-- DATA IN THIS EXERCISE follows --
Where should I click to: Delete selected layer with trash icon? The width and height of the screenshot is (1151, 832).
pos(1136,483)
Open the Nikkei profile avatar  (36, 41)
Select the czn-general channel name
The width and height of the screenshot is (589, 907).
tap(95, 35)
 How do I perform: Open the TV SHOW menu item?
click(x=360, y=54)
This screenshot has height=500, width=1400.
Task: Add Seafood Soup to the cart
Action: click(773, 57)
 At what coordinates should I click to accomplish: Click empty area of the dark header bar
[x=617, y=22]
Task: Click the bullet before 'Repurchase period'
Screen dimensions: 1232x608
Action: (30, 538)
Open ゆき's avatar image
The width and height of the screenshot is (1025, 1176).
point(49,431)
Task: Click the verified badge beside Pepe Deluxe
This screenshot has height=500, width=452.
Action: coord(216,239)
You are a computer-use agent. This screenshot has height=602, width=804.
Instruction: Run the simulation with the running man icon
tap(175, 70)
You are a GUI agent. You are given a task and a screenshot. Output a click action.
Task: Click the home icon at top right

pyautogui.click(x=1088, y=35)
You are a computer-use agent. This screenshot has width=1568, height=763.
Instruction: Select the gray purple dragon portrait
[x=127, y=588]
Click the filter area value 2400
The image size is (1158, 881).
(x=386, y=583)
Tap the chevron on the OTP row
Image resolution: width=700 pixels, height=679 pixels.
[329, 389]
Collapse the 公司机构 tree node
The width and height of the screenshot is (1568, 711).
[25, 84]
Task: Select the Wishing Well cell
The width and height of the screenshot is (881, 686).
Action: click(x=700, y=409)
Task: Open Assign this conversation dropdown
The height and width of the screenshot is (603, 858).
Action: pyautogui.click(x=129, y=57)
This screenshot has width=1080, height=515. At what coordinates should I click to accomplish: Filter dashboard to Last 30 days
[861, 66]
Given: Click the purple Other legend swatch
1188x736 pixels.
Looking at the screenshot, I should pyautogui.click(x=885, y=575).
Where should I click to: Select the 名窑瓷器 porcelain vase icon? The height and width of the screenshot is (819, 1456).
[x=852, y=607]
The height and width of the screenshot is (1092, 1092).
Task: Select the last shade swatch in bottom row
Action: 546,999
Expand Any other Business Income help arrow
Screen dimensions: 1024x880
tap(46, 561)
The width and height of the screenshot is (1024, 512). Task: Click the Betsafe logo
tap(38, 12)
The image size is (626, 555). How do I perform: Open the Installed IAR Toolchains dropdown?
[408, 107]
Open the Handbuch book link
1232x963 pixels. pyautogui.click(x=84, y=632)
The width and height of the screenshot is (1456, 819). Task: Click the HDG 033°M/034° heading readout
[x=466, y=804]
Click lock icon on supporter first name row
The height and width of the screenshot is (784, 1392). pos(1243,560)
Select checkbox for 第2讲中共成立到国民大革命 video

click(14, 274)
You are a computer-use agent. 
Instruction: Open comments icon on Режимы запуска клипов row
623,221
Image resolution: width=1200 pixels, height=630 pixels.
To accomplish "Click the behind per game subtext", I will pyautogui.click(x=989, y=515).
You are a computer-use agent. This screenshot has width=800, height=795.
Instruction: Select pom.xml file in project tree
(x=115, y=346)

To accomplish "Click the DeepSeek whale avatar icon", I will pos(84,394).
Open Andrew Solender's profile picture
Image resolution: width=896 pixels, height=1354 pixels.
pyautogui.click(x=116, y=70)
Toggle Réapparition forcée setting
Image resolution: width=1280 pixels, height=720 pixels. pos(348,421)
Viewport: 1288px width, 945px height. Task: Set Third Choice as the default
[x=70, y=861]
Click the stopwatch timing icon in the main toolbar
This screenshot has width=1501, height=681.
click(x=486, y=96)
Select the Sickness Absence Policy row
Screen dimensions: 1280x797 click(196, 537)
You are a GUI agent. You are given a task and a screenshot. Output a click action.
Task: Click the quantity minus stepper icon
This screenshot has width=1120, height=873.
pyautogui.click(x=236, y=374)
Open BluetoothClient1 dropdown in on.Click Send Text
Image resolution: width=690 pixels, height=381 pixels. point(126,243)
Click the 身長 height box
-- DATA IN THIS EXERCISE concluded --
*WHAT THIS TASK INVOLVES*:
Transcribe every line above, character for character.

*TASK OUTPUT*:
Where should I click to: Delete selected layer with trash icon? The width and height of the screenshot is (1151, 832).
pos(1136,483)
Open the Nikkei profile avatar  (36, 41)
Select the czn-general channel name
The width and height of the screenshot is (589, 907).
tap(95, 35)
 How do I perform: Open the TV SHOW menu item?
click(x=360, y=54)
This screenshot has height=500, width=1400.
Task: Add Seafood Soup to the cart
Action: click(773, 57)
 At what coordinates should I click to accomplish: Click empty area of the dark header bar
[x=617, y=22]
Task: Click the bullet before 'Repurchase period'
Screen dimensions: 1232x608
Action: (30, 538)
Open ゆき's avatar image
The width and height of the screenshot is (1025, 1176).
point(49,431)
Task: Click the verified badge beside Pepe Deluxe
This screenshot has height=500, width=452.
Action: coord(216,239)
You are a computer-use agent. This screenshot has height=602, width=804.
Instruction: Run the simulation with the running man icon
tap(175, 70)
You are a GUI agent. You are given a task and a screenshot. Output a click action.
Task: Click the home icon at top right

pyautogui.click(x=1088, y=35)
You are a computer-use agent. This screenshot has width=1568, height=763.
Instruction: Select the gray purple dragon portrait
[x=127, y=588]
Click the filter area value 2400
The image size is (1158, 881).
(x=386, y=583)
Tap the chevron on the OTP row
Image resolution: width=700 pixels, height=679 pixels.
[329, 389]
Collapse the 公司机构 tree node
The width and height of the screenshot is (1568, 711).
[25, 84]
Task: Select the Wishing Well cell
The width and height of the screenshot is (881, 686).
Action: click(x=700, y=409)
Task: Open Assign this conversation dropdown
The height and width of the screenshot is (603, 858).
Action: pyautogui.click(x=129, y=57)
This screenshot has width=1080, height=515. At what coordinates should I click to accomplish: Filter dashboard to Last 30 days
[861, 66]
Given: Click the purple Other legend swatch
1188x736 pixels.
Looking at the screenshot, I should pyautogui.click(x=885, y=575).
Where should I click to: Select the 名窑瓷器 porcelain vase icon? The height and width of the screenshot is (819, 1456).
[x=852, y=607]
The height and width of the screenshot is (1092, 1092).
Task: Select the last shade swatch in bottom row
Action: 546,999
Expand Any other Business Income help arrow
Screen dimensions: 1024x880
tap(46, 561)
The width and height of the screenshot is (1024, 512). Task: Click the Betsafe logo
tap(38, 12)
The image size is (626, 555). How do I perform: Open the Installed IAR Toolchains dropdown?
[408, 107]
Open the Handbuch book link
1232x963 pixels. pyautogui.click(x=84, y=632)
The width and height of the screenshot is (1456, 819). Task: Click the HDG 033°M/034° heading readout
[x=466, y=804]
Click lock icon on supporter first name row
The height and width of the screenshot is (784, 1392). pos(1243,560)
Select checkbox for 第2讲中共成立到国民大革命 video

click(14, 274)
You are a computer-use agent. 
Instruction: Open comments icon on Режимы запуска клипов row
623,221
Image resolution: width=1200 pixels, height=630 pixels.
To accomplish "Click the behind per game subtext", I will pyautogui.click(x=989, y=515).
You are a computer-use agent. This screenshot has width=800, height=795.
Instruction: Select pom.xml file in project tree
(x=115, y=346)

To accomplish "Click the DeepSeek whale avatar icon", I will pos(84,394).
Open Andrew Solender's profile picture
Image resolution: width=896 pixels, height=1354 pixels.
pyautogui.click(x=116, y=70)
Toggle Réapparition forcée setting
Image resolution: width=1280 pixels, height=720 pixels. pos(348,421)
Viewport: 1288px width, 945px height. Task: Set Third Choice as the default
[x=70, y=861]
Click the stopwatch timing icon in the main toolbar
This screenshot has width=1501, height=681.
click(x=486, y=96)
Select the Sickness Absence Policy row
Screen dimensions: 1280x797 click(196, 537)
You are a GUI agent. You are given a task and a screenshot. Output a click action.
Task: Click the quantity minus stepper icon
This screenshot has width=1120, height=873.
pyautogui.click(x=236, y=374)
Open BluetoothClient1 dropdown in on.Click Send Text
Image resolution: width=690 pixels, height=381 pixels. point(126,243)
Click the 身長 height box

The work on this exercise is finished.